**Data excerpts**
+ + + +

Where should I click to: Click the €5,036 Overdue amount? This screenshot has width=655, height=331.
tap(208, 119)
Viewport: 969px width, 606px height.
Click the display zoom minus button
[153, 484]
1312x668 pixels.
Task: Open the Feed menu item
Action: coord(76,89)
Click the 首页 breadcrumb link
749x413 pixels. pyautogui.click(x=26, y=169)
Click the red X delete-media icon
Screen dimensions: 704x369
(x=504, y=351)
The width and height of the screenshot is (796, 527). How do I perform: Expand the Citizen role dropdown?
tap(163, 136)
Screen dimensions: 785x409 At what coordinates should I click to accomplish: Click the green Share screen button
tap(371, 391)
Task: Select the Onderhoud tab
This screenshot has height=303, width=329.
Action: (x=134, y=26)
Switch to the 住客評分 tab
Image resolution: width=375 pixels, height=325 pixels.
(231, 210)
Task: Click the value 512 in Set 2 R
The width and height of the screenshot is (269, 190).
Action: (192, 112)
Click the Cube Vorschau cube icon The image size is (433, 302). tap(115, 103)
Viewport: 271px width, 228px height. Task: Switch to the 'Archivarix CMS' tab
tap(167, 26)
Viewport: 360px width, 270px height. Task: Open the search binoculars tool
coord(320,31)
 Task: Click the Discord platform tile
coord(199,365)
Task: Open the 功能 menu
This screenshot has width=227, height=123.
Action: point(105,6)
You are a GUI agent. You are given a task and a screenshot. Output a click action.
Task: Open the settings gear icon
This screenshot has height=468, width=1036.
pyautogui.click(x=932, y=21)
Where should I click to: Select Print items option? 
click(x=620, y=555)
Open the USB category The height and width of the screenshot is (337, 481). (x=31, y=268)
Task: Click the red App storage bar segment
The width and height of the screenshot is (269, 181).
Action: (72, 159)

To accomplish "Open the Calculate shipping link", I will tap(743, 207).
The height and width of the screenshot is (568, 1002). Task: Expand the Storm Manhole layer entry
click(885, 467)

+ + + +

**Problem description**
Reproduce only those lines of the entries above that run from the line with "Click the Cube" to the final line.

**The answer**
Click the Cube Vorschau cube icon The image size is (433, 302). tap(115, 103)
Viewport: 271px width, 228px height. Task: Switch to the 'Archivarix CMS' tab
tap(167, 26)
Viewport: 360px width, 270px height. Task: Open the search binoculars tool
coord(320,31)
 Task: Click the Discord platform tile
coord(199,365)
Task: Open the 功能 menu
This screenshot has width=227, height=123.
Action: point(105,6)
You are a GUI agent. You are given a task and a screenshot. Output a click action.
Task: Open the settings gear icon
This screenshot has height=468, width=1036.
pyautogui.click(x=932, y=21)
Where should I click to: Select Print items option? 
click(x=620, y=555)
Open the USB category The height and width of the screenshot is (337, 481). (x=31, y=268)
Task: Click the red App storage bar segment
The width and height of the screenshot is (269, 181).
Action: (72, 159)

To accomplish "Open the Calculate shipping link", I will tap(743, 207).
The height and width of the screenshot is (568, 1002). Task: Expand the Storm Manhole layer entry
click(885, 467)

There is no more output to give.